Lo anterior no obsta para que el Partido
Comunista, siga gritando: ¡vivan los acuerdos! El compañero
Alvaro Vásquez en un artículo editorial del mismo
número de "Voz Proletaria" del 17 de abril hace
un llamamiento a favor de la "lucha consecuente y sistemática
por la unidad del movimiento obrero y popular, en la cual los
comunistas deben hacer todo cuanto esté a su alcance para
llegar a acuerdos y para unificar acciones, consignas de lucha
y medios de llevarlas adelante". Es decir, el Partido Comunista
estima que los "comunistas deben hacer todo cuanto esté
a su alcance para llegar a acuerdos" por la "unidad
del movimiento obrero y popular", aunque "el PC no confunde
los términos del movimiento sindical con el movimiento
político". Es acertado realizar todos los esfuerzos
porque se cumplan los acuerdos unitarios convenidos durante estos
tres años, o que se llegue a nuevos acuerdos para consolidar
la unidad del movimiento obrero y popular. Pero como la credibilidad
se desgasta en las maniobras por justificar los yerros, nos vemos
tentados a indagar a qué clase de acuerdos se refiere nuestro
aliado: ¿a presuntos acuerdos de imaginaciones calenturientas,
o acuerdos para perdonarle la vida a las organizaciones revolucionarias
que no tienen más tabla de salvación que la que
le arroje el Partido Comunista, o acuerdos para elaborar sólo
una política de diálogo, o para desconocerlos y
simplemente jurar que no existieron nunca?

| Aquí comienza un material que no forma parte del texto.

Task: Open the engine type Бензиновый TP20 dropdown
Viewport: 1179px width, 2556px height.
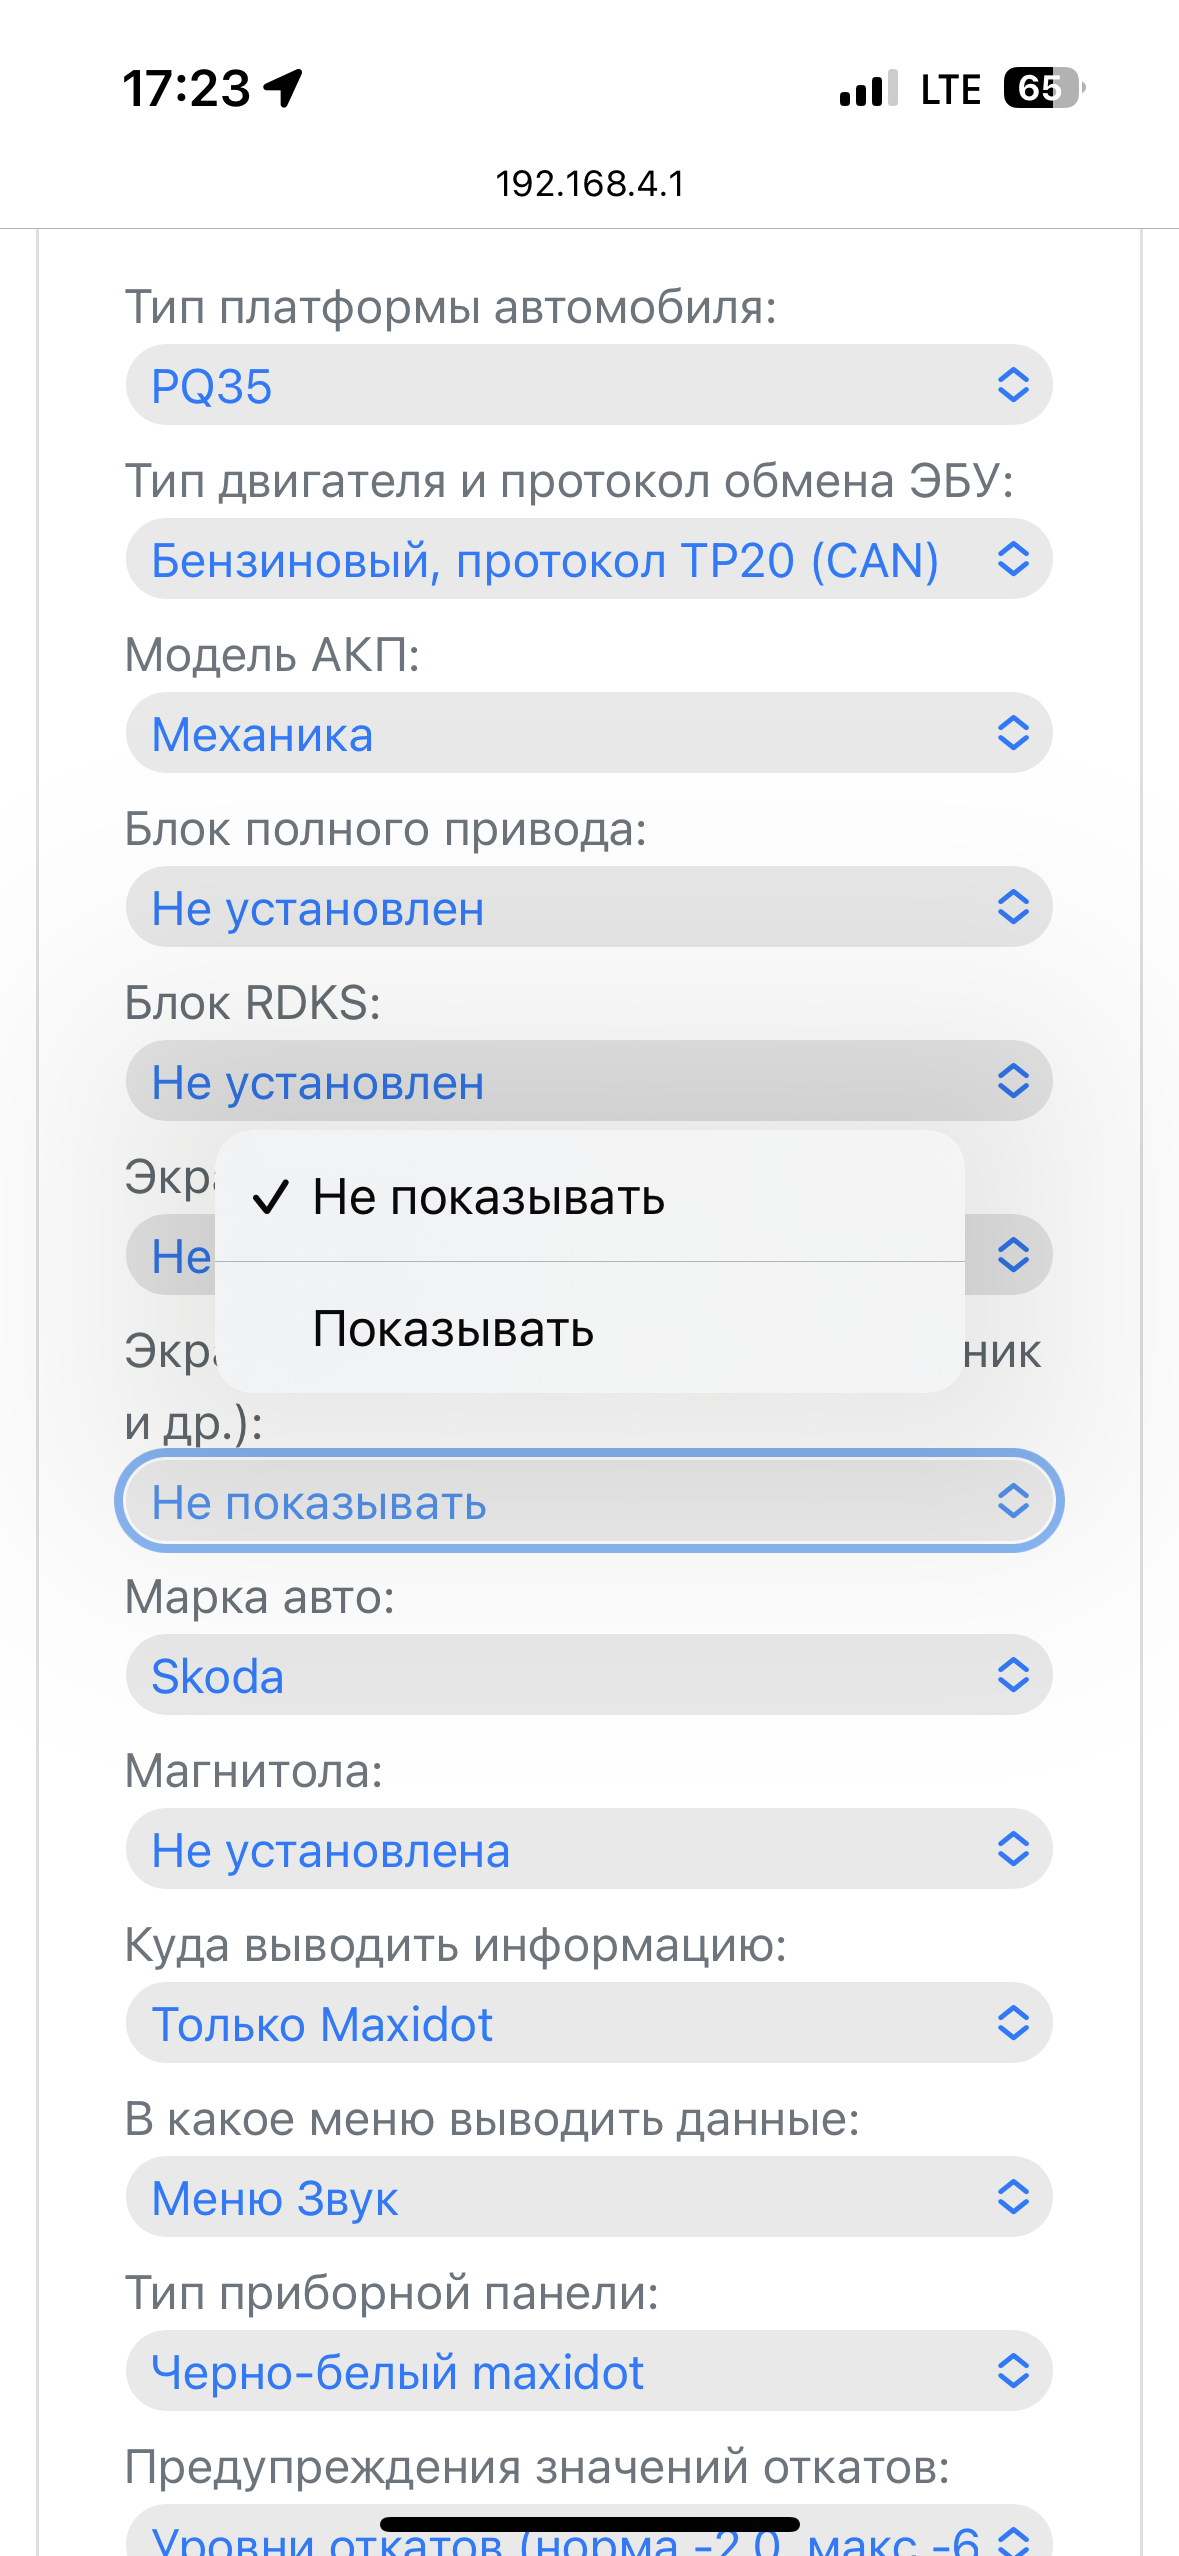Action: [x=589, y=559]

Finalmente, recordemos la reciente experiencia
del movimiento de los trabajadores bancarios, cuando la dirección
de la CSTC ordenó levantar el paro nacional apoyando a
unos cuantos esquiroles que pretextaban haberse opuesto al paro
indefinido. "TRIBUNA ROJA" publicó las fotografías
de las declaraciones dadas por los esquiroles a favor del paro
indefinido, con lo cual quedaron destruidos los argumentos de
la dirección de la CSTC para combatir e impedir a algunos
dirigentes bancarios el acceso al congreso del 4 de marzo. A pesar
de la importancia de estas pruebas, la dirección del Partido
Comunista nada ha dicho sobre ellas en ninguno de los cinco capítulos
del novelón de "Voz Proletaria", porque implica
tocar el asunto más espinoso que dio origen a las insuperables
contradicciones de un considerable sector sindical con la dirección
de la CSTC, en vísperas del congreso unitario. Sólo
conocemos unas palabras del informe del compañero Gilberto
Vieira al Pleno del Comité Central del PC que bien pueden
referirse a la conducta de ese partido en el pasado movimiento
bancario: "No podemos quedarnos atrás de las luchas
de masas, ni tampoco actuar con ligereza, ni dar virajes sin explicación
previa”. Si esta recomendación de Vieira a la dirección
de su propio partido se refiere al pasado movimiento bancario,
debió haberse señalado explícitamente y con
ello se hubiera hecho justicia a un grupo de dirigentes sindicales
que, con aciertos o errores, su único delito es haber combatido
fielmente a favor de los intereses de su propia clase. De todas
maneras la dirección del Partido Comunista debiera meditar
sobre la recomendación, si es que desea servir sinceramente
a la política de unidad que dice defender, y meditar particularmente
en esto: "no podemos dar virajes sin explicación previa".
(*) Artículo Tomado del libro
Unidad y Combate y publicado en Tribuna Roja, No. 15, mayo 10
de 1975.
NOTAS
[1] Del artículo "Las posiciones
oportunistas del MOIR (l)", "Voz Proletaria", abril
3 de 1975, pág. 5.
[2] Idem.
[3] Suplemento
de “Voz Proletaria", abril 17 de 1975.